See a full working example in the repository:

API Reference

add_memory_to_agent()

Adds memory tools to a Google ADK agent. Parameters:
  • agent - The Google ADK Agent instance
  • ryumem_instance - Initialized Ryumem instance (all configuration comes from this)
Returns:
  • The same agent instance (modified in-place with memory tools)
Note: Configuration options like track_tools, extract_entities, etc. are set when initializing the Ryumem instance, not when calling this function.

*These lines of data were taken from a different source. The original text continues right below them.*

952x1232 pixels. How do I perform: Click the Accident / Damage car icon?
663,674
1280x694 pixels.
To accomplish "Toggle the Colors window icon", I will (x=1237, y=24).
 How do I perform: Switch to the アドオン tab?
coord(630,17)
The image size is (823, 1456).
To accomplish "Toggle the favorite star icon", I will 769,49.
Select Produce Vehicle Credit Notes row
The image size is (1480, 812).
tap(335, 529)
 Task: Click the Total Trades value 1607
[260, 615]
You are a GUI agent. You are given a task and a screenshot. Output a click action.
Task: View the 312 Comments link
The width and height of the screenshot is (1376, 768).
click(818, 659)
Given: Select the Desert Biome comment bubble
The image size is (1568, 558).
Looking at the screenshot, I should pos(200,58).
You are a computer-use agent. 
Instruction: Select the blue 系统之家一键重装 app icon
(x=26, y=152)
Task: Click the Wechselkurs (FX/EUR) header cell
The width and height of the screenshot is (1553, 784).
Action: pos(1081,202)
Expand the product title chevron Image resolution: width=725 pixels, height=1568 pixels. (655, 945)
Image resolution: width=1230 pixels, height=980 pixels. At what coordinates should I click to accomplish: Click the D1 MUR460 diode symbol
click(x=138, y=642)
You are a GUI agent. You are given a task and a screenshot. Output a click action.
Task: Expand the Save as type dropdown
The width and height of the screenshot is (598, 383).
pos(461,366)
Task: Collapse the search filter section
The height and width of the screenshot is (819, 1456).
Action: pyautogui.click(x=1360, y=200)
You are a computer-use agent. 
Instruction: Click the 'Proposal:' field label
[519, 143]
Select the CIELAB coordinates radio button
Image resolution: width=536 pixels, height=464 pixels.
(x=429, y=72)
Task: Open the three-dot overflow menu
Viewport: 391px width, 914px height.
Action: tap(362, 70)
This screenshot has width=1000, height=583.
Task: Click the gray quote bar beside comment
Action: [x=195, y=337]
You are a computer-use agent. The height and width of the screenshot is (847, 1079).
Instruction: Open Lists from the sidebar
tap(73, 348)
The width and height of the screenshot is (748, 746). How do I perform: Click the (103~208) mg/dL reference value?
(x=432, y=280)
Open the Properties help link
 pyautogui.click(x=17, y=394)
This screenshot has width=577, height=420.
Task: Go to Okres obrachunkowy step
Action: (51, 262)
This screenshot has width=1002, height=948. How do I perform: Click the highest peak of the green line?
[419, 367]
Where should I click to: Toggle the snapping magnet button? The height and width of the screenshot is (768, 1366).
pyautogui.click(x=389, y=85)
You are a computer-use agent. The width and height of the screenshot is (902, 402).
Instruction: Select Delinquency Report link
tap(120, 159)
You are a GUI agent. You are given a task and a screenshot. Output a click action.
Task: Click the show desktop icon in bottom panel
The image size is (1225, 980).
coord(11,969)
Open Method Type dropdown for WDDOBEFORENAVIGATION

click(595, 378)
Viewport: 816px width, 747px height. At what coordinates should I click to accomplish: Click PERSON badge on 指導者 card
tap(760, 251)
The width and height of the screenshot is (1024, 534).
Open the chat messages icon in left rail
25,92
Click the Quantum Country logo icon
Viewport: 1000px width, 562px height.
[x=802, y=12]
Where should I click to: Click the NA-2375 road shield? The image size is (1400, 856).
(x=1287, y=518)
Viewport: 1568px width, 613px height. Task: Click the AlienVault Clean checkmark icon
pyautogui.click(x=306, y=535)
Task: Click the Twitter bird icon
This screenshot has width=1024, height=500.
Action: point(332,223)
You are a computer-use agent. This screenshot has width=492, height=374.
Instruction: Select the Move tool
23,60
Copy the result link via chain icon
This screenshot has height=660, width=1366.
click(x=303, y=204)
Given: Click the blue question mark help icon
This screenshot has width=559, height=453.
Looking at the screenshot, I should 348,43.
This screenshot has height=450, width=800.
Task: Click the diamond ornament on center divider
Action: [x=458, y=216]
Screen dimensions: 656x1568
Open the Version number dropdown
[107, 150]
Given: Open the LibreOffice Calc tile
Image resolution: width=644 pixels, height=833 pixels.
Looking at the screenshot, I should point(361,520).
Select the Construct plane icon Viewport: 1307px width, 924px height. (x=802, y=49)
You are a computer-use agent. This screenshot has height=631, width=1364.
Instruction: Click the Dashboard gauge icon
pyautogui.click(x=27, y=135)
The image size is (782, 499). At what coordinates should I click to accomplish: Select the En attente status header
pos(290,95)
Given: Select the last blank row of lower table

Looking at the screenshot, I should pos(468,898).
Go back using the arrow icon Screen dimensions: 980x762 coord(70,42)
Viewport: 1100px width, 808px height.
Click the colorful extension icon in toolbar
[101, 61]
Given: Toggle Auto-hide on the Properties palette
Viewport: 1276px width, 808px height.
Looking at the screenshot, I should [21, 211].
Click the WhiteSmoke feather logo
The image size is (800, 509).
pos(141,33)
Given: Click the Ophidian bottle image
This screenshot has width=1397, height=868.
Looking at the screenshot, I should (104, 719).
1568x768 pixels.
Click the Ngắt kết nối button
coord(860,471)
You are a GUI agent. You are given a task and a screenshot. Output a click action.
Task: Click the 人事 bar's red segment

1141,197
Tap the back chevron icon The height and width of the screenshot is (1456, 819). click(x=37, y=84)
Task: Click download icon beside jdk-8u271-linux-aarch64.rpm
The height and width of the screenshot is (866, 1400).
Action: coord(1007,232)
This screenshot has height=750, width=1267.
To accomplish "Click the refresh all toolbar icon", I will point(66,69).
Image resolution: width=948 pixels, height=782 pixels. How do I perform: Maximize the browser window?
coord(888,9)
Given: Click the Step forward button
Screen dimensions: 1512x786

wrap_runner_with_tracking()

Wraps a Google ADK Runner to track queries and optionally augment them with history. Parameters:
  • original_runner - Google ADK Runner instance
  • agent_with_memory - Agent that has been enhanced with add_memory_to_agent()
Returns:
  • The same runner instance (modified in-place with tracking)
Note: Configuration options like augment_queries, similarity_threshold, top_k_similar are set when initializing the Ryumem instance.